A high-protein diet has been associated with increased risk of renal hyperfiltration (RHF) in the general population [1-3] and can worsen progression of chronic kidney disease (CKD) [4-6]. In contrast, some studies have reported no association between dietary protein intake and estimated glomerular filtration rate (eGFR) [7].

RHF has been demonstrated as a novel marker of all-cause mortality in the general population [8], and an association between RHF and rapid renal function decline was shown in patients with diabetes [9,10]. Causes of RHF include medical conditions, such as diabetes hypertension and autosomal dominant polycystic kidney disease, as well as physiological conditions, such as pregnancy or obesity [2, 11-14].
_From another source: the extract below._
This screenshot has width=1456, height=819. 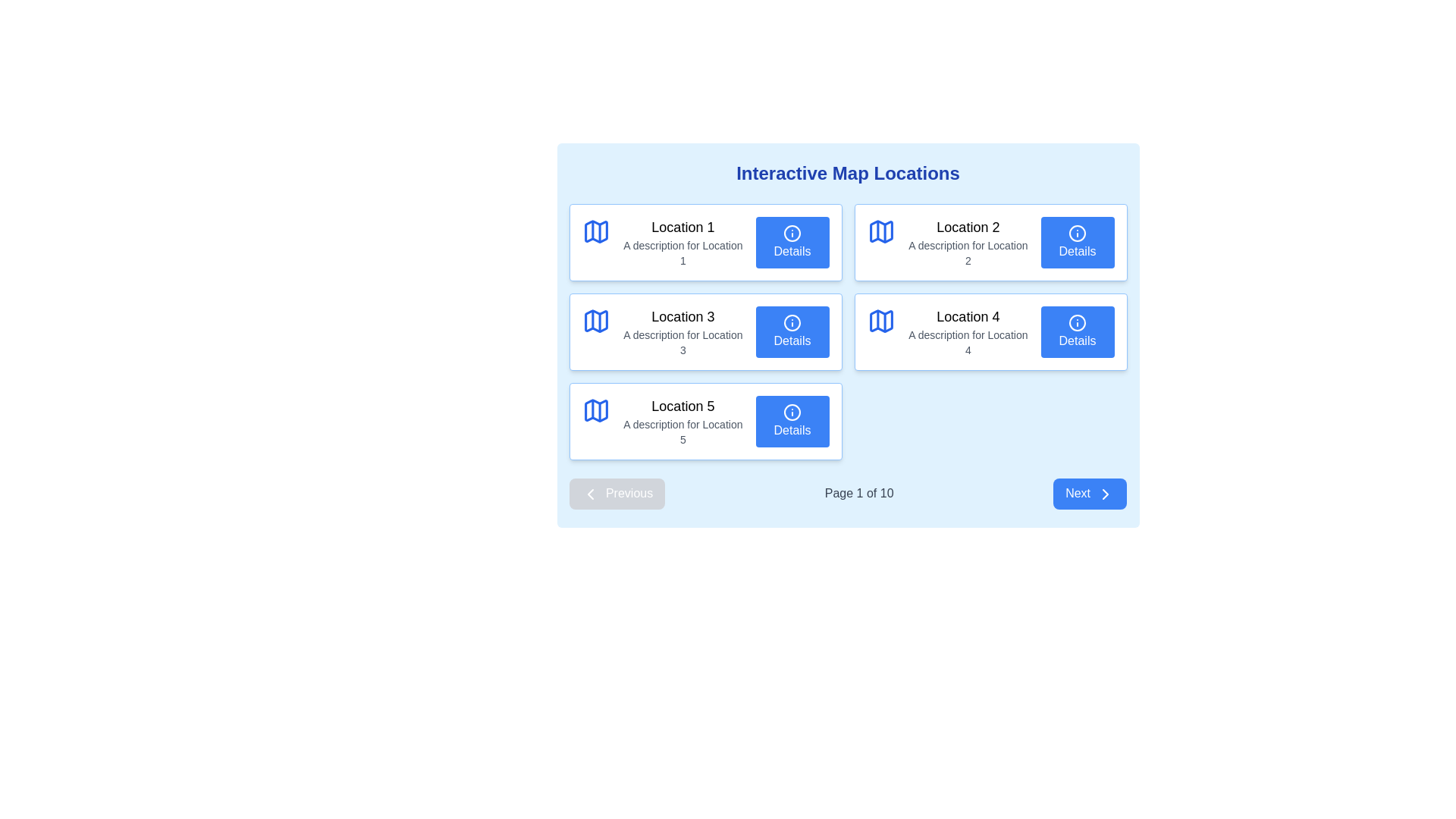 What do you see at coordinates (1076, 234) in the screenshot?
I see `the outlined circle icon with a smaller dot inside, which is embedded within the blue 'Details' button for 'Location 2' in the grid layout` at bounding box center [1076, 234].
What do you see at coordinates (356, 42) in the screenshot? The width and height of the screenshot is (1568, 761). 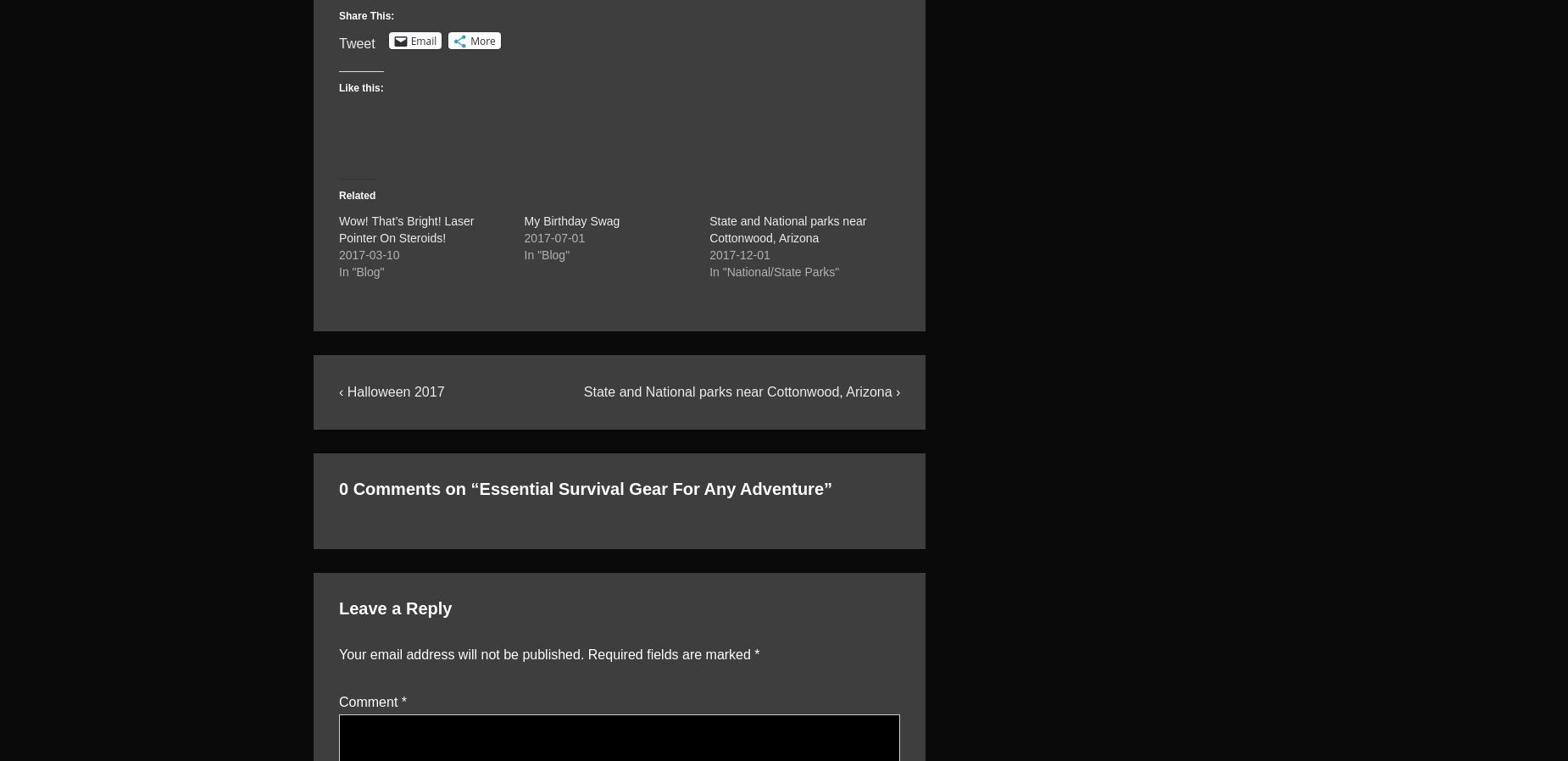 I see `'Tweet'` at bounding box center [356, 42].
This study examined the association between a high-protein diet and RHF with kidney function decline in a healthy adult population. RHF was adjusted for age, sex, history of diabetes and/or hypertension, height, and weight. In addition, the effect of time-averaged protein intake on the association between RHF and decline in kidney function was examined and the association between protein intake and RHF was validated using another community-based cohort data set.

Subjects with data on protein intake were recruited from the Korean Genome and Epidemiology Study (KoGES) (2001-2014), a prospective community-based cohort study consisting of residents of two South Korean cities between 40-69 years. Those with an eGFR <60 mL/min/1.73 m² or kidney disease at baseline, missing data and missing follow-up creatinine data were excluded, leaving 9226 subjects.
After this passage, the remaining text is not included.